* **Text passage**:
[Date Prev][Date Next][Thread Prev][Thread Next][Date Index][Thread Index]
Re: (error "Stack overflow in regexp matcher") and (?)wrong display of r
From: |
Mattias Engdegård |
Subject: |
Re: (error "Stack overflow in regexp matcher") and (?)wrong display of regexp in backtrace |
Date: |
Sun, 15 Mar 2020 13:22:20 +0100 |
15 mars 2020 kl. 11.39 skrev Alan Mackenzie <address@hidden>:
> Hello, Emacs.
Hello Alan. Thanks for the nice example!
> First of all, note the regexp, "\\(\\\\\\(.\\|\n\\)\\|[^\\\n\15]\\)*"
> ^^^
> In the source, the "\15" is "\r". Why is this substitution being made
> for the backtrace? Is it intentional (in which case, why not do the
> same to the "\n"?), or is it a bug? To me, it is more like a bug.
I agree; there are some ad-hoc switches like print-escape-newlines (which only
works on \n and \f) and print-escape-control-characters (which produces octal),
but nothing that gives human-friendly escapes for other known control
characters.
> More importantly, why is there a stack overflow here at all? Even
> though the regexp matcher has a long, long piece of buffer to scan over,
> the regexp is a simple linear search, without any nesting to speak of.
Let's ask xr for help:
(xr-pp "\\(\\\\\\(.\\|\n\\)\\|[^\\\n\15]\\)*")
=>
(zero-or-more
(group
(or (seq "\\"
(group anything))
(not (any "\n\r\\")))))
(note that xr pretty-prints \r properly)
There are two capture groups here, neither of which are actually used. Remove
them (the outer one in particular) and the regexp no longer overflows.
Navigating the file also becomes noticeably faster. Like this:
(rx (zero-or-more
(or (seq "\\" anything)
(not (any "\n\r\\")))))
(rx will use a slightly more efficient rendition of 'anything', but that isn't
actually important in this case.)

* **Problems to work on**:
[A] Answer these questions about the mailing-list reply:
(i) In the source code, what is the "\15" in the regexp written as?
(ii) What kind of escapes does print-escape-control-characters produce?
(iii) How many capture groups does the regexp contain?
[B] Please extract the passage of the mailing-list reply starting at "(note that xr" and ending at "in this case.)", copying it word for word.
The listing that comes next is separate material, unrelated to the mailing-list reply.

* **Dataset content**:
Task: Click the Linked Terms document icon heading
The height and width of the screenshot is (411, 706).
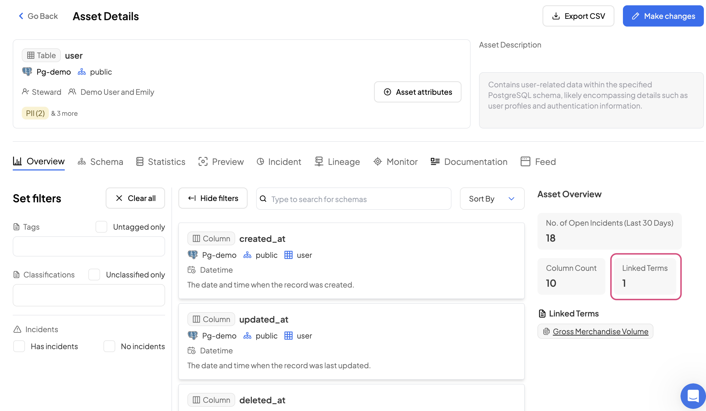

* **Task-by-task answers**:
[A]
(i) "\r"
(ii) Octal
(iii) Two

[B]
(note that xr pretty-prints \r properly)
There are two capture groups here, neither of which are actually used. Remove
them (the outer one in particular) and the regexp no longer overflows.
Navigating the file also becomes noticeably faster. Like this:
(rx (zero-or-more
(or (seq "\\" anything)
(not (any "\n\r\\")))))
(rx will use a slightly more efficient rendition of 'anything', but that isn't
actually important in this case.)